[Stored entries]
************

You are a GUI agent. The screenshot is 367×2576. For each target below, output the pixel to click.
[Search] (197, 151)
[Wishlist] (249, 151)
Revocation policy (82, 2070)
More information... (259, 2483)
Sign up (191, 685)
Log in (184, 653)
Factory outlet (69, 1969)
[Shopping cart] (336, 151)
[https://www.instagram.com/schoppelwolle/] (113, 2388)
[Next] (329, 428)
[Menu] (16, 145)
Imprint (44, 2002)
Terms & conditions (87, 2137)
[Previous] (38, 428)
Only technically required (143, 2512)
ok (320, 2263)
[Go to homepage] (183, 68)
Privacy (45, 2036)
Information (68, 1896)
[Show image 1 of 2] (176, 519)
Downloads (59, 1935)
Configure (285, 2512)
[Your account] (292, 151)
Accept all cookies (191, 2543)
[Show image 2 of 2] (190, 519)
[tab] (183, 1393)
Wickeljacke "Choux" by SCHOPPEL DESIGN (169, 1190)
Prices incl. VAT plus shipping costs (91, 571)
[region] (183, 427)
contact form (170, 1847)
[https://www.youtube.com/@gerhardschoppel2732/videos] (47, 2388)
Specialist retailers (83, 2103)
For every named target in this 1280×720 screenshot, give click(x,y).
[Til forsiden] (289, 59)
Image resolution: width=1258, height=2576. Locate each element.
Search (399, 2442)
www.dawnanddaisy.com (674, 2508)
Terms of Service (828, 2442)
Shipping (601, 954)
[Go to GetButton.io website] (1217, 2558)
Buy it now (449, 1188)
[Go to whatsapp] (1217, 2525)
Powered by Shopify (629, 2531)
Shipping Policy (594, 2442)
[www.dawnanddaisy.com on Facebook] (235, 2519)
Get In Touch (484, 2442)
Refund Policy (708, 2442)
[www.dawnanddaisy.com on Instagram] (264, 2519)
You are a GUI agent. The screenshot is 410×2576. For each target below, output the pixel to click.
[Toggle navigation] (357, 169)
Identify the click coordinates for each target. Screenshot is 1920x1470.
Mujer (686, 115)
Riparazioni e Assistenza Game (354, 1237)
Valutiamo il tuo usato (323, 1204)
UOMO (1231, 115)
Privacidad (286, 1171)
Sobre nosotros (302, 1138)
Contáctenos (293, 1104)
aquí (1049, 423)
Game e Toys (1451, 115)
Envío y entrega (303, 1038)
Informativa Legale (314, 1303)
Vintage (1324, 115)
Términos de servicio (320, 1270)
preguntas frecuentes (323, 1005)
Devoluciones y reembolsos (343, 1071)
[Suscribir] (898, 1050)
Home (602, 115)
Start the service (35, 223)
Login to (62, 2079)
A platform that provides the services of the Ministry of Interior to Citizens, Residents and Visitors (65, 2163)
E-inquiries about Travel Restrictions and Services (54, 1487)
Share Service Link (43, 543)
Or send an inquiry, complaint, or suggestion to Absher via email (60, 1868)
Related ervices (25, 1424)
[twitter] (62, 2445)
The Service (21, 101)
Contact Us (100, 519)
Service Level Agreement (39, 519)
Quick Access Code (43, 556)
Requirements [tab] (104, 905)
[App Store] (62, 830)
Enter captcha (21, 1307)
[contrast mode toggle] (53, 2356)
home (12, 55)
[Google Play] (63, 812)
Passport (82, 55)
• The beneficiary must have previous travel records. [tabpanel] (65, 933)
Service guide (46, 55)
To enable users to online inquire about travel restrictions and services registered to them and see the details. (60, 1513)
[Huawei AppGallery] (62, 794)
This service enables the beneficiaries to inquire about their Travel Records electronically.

************

Assigned task — Return every line of the data above in which "dawnanddaisy" appears.

Answer —
www.dawnanddaisy.com (674, 2508)
[www.dawnanddaisy.com on Facebook] (235, 2519)
[www.dawnanddaisy.com on Instagram] (264, 2519)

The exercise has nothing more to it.